Your assignment: In the records below, find the line with "About this event (197, 1336)" and the line with "Finding Opportunities (140, 1781)"; return exactly those lines and every line between them.

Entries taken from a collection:
++++++++++++++++++++

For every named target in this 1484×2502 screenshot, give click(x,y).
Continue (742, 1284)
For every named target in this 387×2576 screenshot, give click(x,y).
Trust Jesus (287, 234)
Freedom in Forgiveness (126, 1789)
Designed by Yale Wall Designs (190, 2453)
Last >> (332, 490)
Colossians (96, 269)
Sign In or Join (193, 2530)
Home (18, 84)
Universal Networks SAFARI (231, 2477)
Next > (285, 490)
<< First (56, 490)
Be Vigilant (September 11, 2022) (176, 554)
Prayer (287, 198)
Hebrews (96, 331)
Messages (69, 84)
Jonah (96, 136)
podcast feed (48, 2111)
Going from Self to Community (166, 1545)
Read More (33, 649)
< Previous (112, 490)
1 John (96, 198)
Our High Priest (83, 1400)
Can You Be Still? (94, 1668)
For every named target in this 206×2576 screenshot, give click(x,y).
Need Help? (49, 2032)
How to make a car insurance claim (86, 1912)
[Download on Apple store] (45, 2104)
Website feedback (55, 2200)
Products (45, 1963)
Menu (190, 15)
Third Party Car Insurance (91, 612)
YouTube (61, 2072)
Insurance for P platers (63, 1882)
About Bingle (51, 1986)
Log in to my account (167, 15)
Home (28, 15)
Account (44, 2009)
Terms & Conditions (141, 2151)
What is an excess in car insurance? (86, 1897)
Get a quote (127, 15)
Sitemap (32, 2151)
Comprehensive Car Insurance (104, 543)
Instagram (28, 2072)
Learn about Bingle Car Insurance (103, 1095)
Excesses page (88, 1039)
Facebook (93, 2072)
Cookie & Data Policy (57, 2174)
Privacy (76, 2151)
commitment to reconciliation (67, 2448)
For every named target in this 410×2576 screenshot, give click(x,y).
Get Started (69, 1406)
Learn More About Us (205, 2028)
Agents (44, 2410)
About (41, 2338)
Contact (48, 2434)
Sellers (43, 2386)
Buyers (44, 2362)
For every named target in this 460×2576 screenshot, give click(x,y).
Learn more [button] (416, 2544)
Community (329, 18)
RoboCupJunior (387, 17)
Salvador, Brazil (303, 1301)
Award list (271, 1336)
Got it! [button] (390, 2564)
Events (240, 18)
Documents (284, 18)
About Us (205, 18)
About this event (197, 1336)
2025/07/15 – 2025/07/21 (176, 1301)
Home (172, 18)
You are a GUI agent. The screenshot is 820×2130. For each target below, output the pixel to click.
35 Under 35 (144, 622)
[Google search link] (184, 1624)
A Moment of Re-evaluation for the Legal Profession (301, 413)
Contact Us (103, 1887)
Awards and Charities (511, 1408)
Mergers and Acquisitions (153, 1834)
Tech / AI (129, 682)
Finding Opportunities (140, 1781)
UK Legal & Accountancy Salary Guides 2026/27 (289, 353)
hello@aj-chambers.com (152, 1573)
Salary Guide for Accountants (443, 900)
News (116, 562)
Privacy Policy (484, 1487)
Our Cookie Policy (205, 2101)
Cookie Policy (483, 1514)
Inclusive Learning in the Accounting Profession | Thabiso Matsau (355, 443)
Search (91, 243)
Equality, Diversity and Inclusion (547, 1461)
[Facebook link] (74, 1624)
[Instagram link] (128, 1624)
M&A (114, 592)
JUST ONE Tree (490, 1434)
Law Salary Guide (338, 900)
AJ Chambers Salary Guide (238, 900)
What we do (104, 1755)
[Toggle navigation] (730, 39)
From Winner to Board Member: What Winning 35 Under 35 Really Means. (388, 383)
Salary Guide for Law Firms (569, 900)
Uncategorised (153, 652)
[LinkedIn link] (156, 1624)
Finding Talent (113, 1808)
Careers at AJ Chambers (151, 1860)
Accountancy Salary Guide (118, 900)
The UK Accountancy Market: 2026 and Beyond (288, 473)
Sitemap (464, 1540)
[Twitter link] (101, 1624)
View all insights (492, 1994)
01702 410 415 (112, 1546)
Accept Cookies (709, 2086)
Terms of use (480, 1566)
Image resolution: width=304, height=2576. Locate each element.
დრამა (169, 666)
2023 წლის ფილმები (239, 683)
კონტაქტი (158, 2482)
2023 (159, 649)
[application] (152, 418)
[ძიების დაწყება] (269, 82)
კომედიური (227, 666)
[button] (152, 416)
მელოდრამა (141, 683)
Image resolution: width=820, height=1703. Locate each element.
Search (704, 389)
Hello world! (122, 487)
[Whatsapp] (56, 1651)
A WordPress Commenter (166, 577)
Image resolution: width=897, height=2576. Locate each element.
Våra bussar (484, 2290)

++++++++++++++++++++

Answer to this problem:
About this event (197, 1336)
2025/07/15 – 2025/07/21 (176, 1301)
Home (172, 18)
You are a GUI agent. The screenshot is 820×2130. For each target below, output the pixel to click.
35 Under 35 (144, 622)
[Google search link] (184, 1624)
A Moment of Re-evaluation for the Legal Profession (301, 413)
Contact Us (103, 1887)
Awards and Charities (511, 1408)
Mergers and Acquisitions (153, 1834)
Tech / AI (129, 682)
Finding Opportunities (140, 1781)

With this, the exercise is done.